Reference no: EM131301950
The RBA Board considers whether to change ‘the cash rate’ on the first Tuesday of every month, except January.
a) What is ‘the cash rate’? Who is lending to whom, and for how long?
b) What is the most important mechanism used by the RBA to ensure that the cash rate remains at the RBA’s desired level, from day to day? Specifically, if there is an expected shortage of liquidity in the commercial banking system tomorrow, how will the RBA prevent the cash rate from increasing?
c) What is the RBA’s target for consumer price inflation?
d) If the RBA Board is concerned that inflation will remain below its target for a long period of time, it is likely the RBA Board would react. What would you expected the RBA Board to do, under these circumstances?
e) In the USA, Japan, the European Union and the UK, official interest rates have been close to zero, and central banks have reacted by using ‘quantitative easing’. What is quantitative easing? How might quantitative easing work, to stimulate demand and add to inflation? (Tip: refer to the Bank of England video on our web site. Do not refer to random posts you have found on the internet.)

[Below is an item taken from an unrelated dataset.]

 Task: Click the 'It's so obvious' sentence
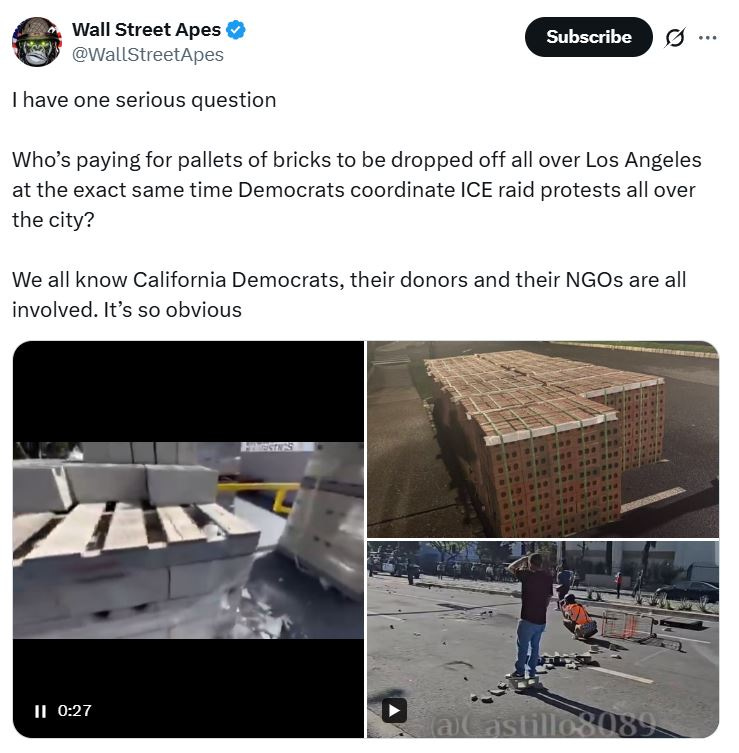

f) Despite being undertaken on a very large scale, it appears that quantitative easing has had at best a marginal impact on these economies. It used to be thought that official interest rates had a ‘zero bound’, and would never be set at negative levels. However, both the Bank of Japan and the European Central Bank have reacted to the failure of QE by setting their official interest rates at negative levels. In Japan, an official rate has recently been set at -0.1% and in the Eurozone at -0.4%. What are these interest rates, and exactly what does it mean to say that they are negative?